• WHAT IS EXPECTED:
Across the entries below, how many lines contain the word "column"? Give the number alone.

+---+

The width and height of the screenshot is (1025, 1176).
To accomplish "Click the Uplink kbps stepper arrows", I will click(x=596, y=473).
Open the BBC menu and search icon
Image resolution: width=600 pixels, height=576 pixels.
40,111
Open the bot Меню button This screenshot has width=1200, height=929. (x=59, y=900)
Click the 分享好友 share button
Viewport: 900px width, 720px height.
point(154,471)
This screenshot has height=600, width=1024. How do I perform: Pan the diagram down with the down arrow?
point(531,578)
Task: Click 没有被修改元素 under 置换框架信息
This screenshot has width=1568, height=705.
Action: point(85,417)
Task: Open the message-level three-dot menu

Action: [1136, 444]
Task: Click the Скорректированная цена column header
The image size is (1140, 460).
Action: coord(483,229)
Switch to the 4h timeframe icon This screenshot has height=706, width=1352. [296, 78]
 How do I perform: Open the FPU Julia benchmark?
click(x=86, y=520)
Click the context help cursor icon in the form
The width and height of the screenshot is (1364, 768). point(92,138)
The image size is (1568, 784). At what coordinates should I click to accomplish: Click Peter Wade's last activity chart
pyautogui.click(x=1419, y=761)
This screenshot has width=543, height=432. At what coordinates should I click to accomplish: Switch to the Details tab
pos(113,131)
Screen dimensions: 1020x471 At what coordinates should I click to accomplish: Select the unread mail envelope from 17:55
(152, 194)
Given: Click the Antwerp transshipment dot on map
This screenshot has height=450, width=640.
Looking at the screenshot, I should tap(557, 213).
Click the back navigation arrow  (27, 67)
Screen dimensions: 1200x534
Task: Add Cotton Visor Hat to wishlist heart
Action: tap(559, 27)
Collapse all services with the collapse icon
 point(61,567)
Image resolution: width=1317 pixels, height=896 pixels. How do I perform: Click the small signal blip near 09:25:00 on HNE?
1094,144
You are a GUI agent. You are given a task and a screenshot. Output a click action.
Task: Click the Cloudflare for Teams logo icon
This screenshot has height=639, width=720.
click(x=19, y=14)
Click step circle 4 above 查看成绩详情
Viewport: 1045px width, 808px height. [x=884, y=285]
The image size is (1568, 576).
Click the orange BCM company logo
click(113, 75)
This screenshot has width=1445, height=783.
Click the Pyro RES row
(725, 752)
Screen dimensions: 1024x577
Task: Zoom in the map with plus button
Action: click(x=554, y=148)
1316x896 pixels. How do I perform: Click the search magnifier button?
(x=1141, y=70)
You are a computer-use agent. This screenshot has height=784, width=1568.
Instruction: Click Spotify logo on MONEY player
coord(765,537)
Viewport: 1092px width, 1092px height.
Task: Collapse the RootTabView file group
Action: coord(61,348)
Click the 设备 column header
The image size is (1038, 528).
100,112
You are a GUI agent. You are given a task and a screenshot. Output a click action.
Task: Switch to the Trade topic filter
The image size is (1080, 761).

+---+

• ANSWER SECTION:
2